Excerpt from Le Ton Beau De Marot: In Praise of the Music of Language by Hofstadter, Douglas R. (Book – 1997) page. 215-216
A Jewish mother gives her son two ties for his birthday. He puts on one at once, but when she sees him, she says, “So what’s the matter with the other one?”
The deep link is that the mother plays the role of the dimwit who recognizes neither the symmetry of the “competition” nor the silliness of drawing any conclusion from the identity of its “winner.” More precisely she doesn’t recognize that between the two ties, there will always be a winner and a loser—never a tie… although the son’s choice might reflect a strong preference on his part for one time, his mother cannot know if it does or doesn’t; after all, no matter whether he liked his new ties equally or liked one of them far better, he could wear but one of them.
Excerpt from Darwin’s Dangerous Idea: Evolution and the Meanings of Life by Dennett, Daniel Clement (Book – 1995) page 53-54.
We can begin zeroing in on the phylum of evolutionary algorithms by considering everyday algorithms that share important properties with them.

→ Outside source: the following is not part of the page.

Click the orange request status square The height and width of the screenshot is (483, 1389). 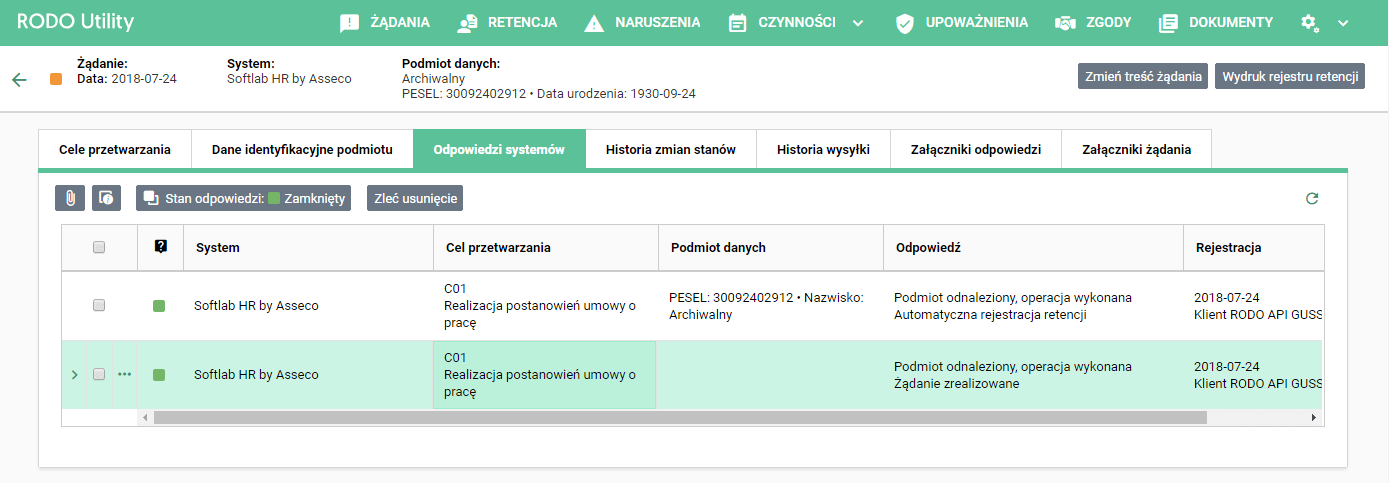[x=56, y=79]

Darwin draws our attention to repeated waves of competition and selection, so consider the standard algorithm for organizing an elimination tournament, such as a tennis tournament, which eventually culminates with quarter-finals, semi-finals, and then a final, determining the solitary winner.
Notice that this procedure meets the three conditions. It is the same procedure whether drawn in chalk on a blackboard, or updated in a computer file, or—a weird possibility—not written down anywhere, but simply enforced by building a huge fan of fenced-off tennis courts each with two entrance gates and a single exit gate leading the winner to the court where the next match is to be played. (The losers are shot and buried where they fall.) It doesn’t take a genius to march the contestants through the drill, filling in the blanks at the end of each match (or identifying and shooting the losers). And it always works.

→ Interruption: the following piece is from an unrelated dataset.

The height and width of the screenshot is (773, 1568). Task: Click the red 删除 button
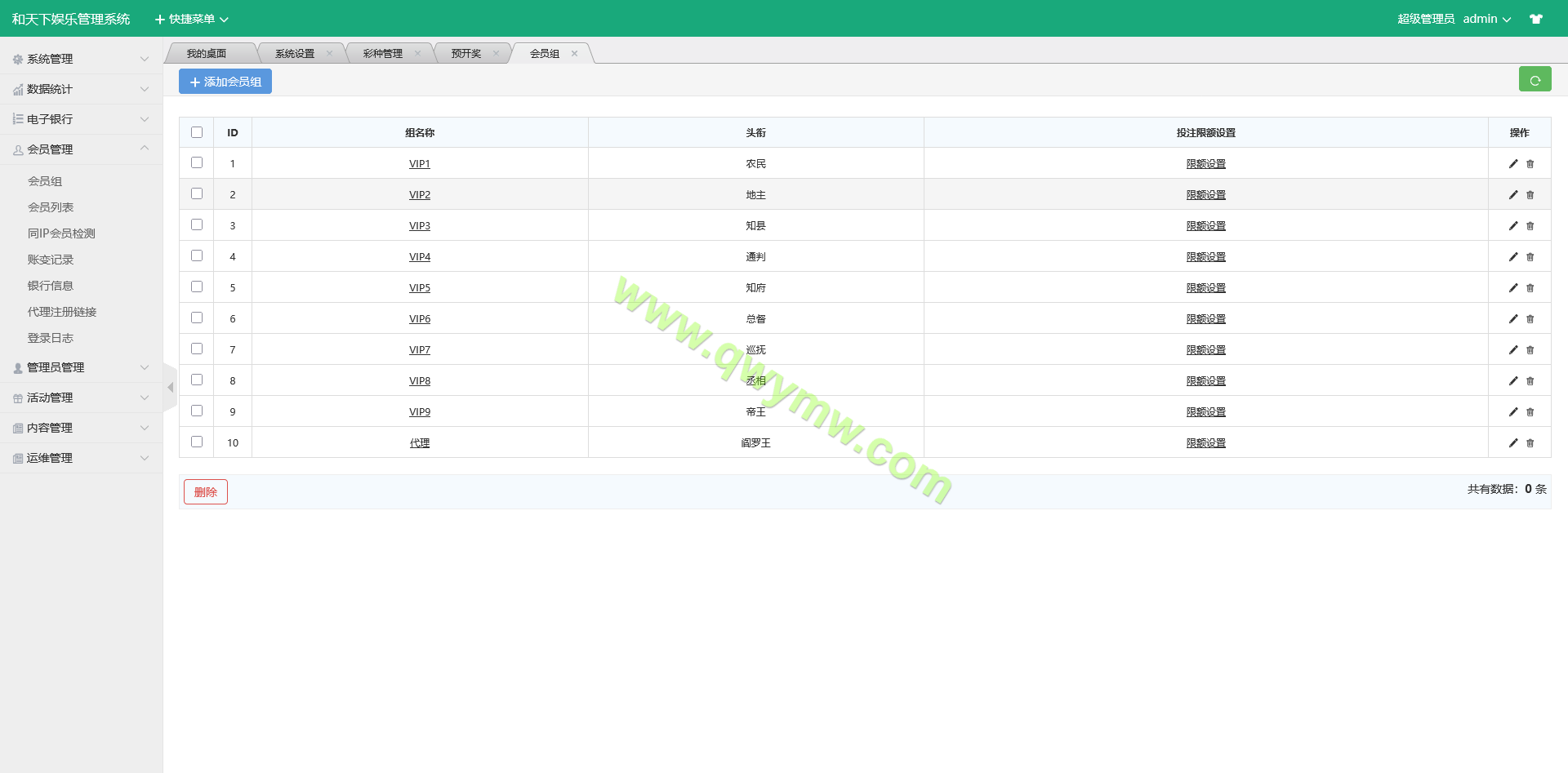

But what, exactly, does this algorithm do? It takes input a set of competitors and guarantees to terminate by identifying a single winner. But what is a winner? It all depends on the competition. Suppose the tournament in question is not tennis but coin-tossing. One player tosses and the other calls; the winner advances. The winner of this tournament will be that single player who has won n consecutive coin-tosses without a loss, depending on how many rounds it takes to complete the tournament.

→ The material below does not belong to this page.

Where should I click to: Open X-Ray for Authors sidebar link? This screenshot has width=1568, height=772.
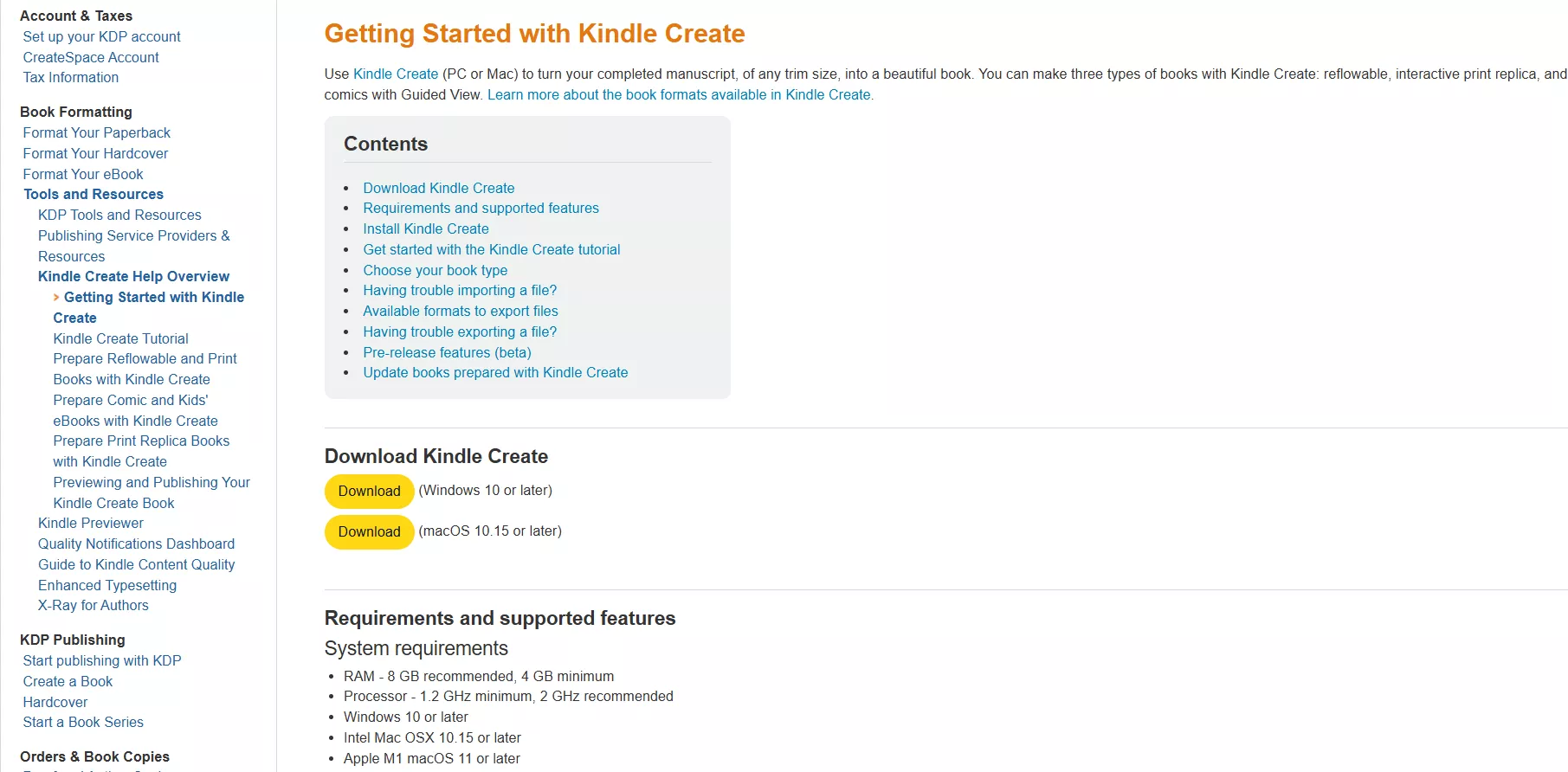(x=93, y=605)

… Any elimination tournament produces a winner, who “automatically” has whatever property was required to advance through the rounds, but as the coin-tossing tournament demonstrates, the property in question may be “merely historical” – a trivial fact about the competitor’s past history that has no bearing at all on his or her future prospects….Chance has no memory. A person who holds the winning lottery ticket has certainly been lucky, and thanks to the millions she has just won, she may never need to be lucky again—which is just as well, since there is no reason to think she is more likely than anyone else to win the lottery a second time, or to win the next coin-toss she calls.